I understand what that means. Besides, it would be especially annoying if they jailed me before Lent is over — I won’t even get to have some shashlik (barbecue).
— Have you tried to guess what kind of penal colony you might theoretically end up in? Have you thought about that?
— It’s impossible to guess anything here. I don’t understand that world, and I’m not even trying to pretend I can figure out what role I’d end up playing somewhere. I’m relying on existing experience: political prisoners end up in “red zones” — colonies under strict administrative control.
Everyone loves quoting my line about sneakers without arch support. I know you’re supposed to take sneakers without arch support. Actually, all of that comes from stories told by Olga Romanova (journalist, member of the Opposition Coordination Council — Gazeta.Ru). She really got to me with all her advice about what I’d need to take to prison. She jinxed it. The first time was a couple of years ago. We were going to some TV appearance, and she drove me up the wall there. She was saying: “They’ll jail you, 100 percent. Take this kind of sneakers and this kind of underwear. The first care package should come at this point, the second at that point.” The point is, I’ve been living with conversations like this for years now. I’m very tired of them, but I try not to think about it too much, because if you think about it all the time, you’ll definitely go crazy and definitely won’t be able to do anything else.
— What do you expect from the first day of the hearing? What should anyone expect from it? Will the first day bring any clarity about how the trial will unfold?

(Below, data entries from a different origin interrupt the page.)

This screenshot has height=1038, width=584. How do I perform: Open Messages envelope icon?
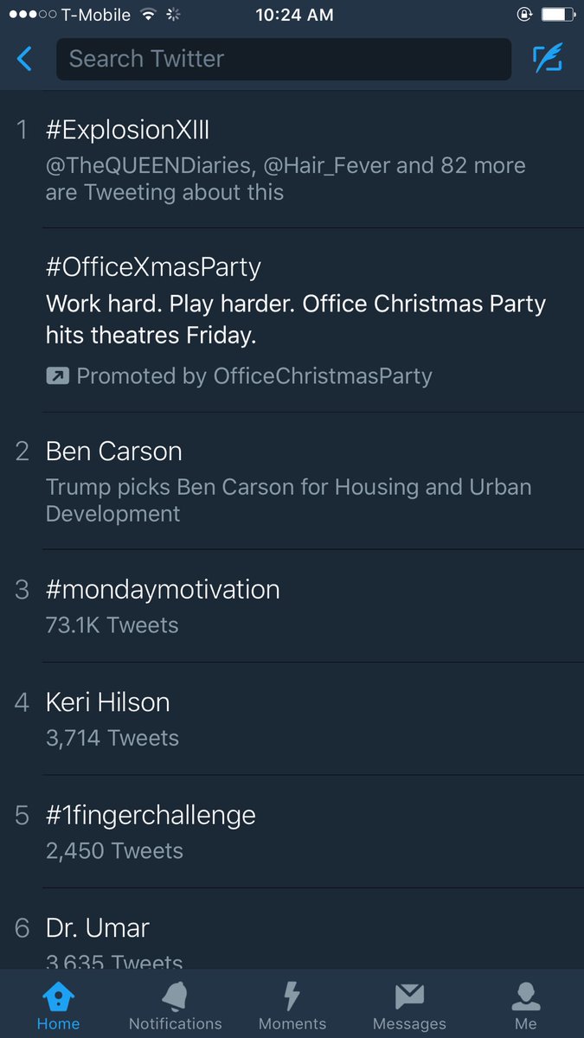409,996
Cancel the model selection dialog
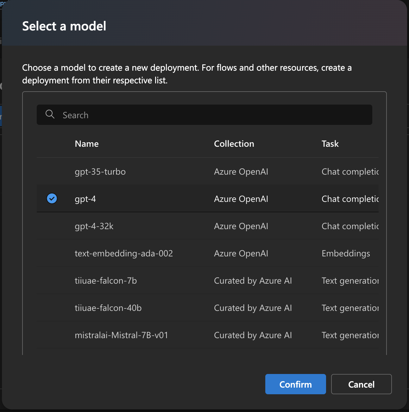Screen dimensions: 409x412 click(361, 384)
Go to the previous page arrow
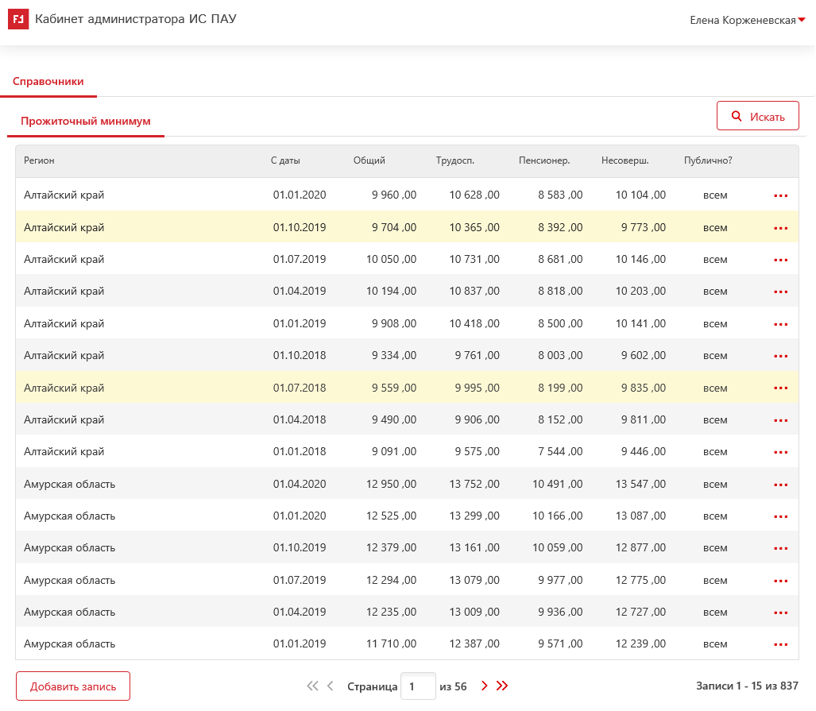This screenshot has width=816, height=711. pyautogui.click(x=331, y=686)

— We’ll find out whether this is going to be a rushed farce or whether at least some ritual elements of justice will be observed. The shortest possible scenario is probably a week and a half to two weeks. But that seems unlikely to me — that would be total madness. They’ve listed 40 witnesses. How long does it take to hear them all? This is still a lengthy trial. So it should last several months. — How are you going to build your defense? You’ve said many times that your arguments are almost the same as the prosecution’s, in a way. You’ll obviously ask for a financial and accounting expert review. What else?
— The expert review is the key point. How can an investigator claim that 16 million was stolen when there are payment orders showing that everything was paid for? An investigator has no right to make his own judgments that something was stolen somewhere. There isn’t really even a proper victim in the case — one was designated by force. There is not a single calculation showing that 16 million was stolen.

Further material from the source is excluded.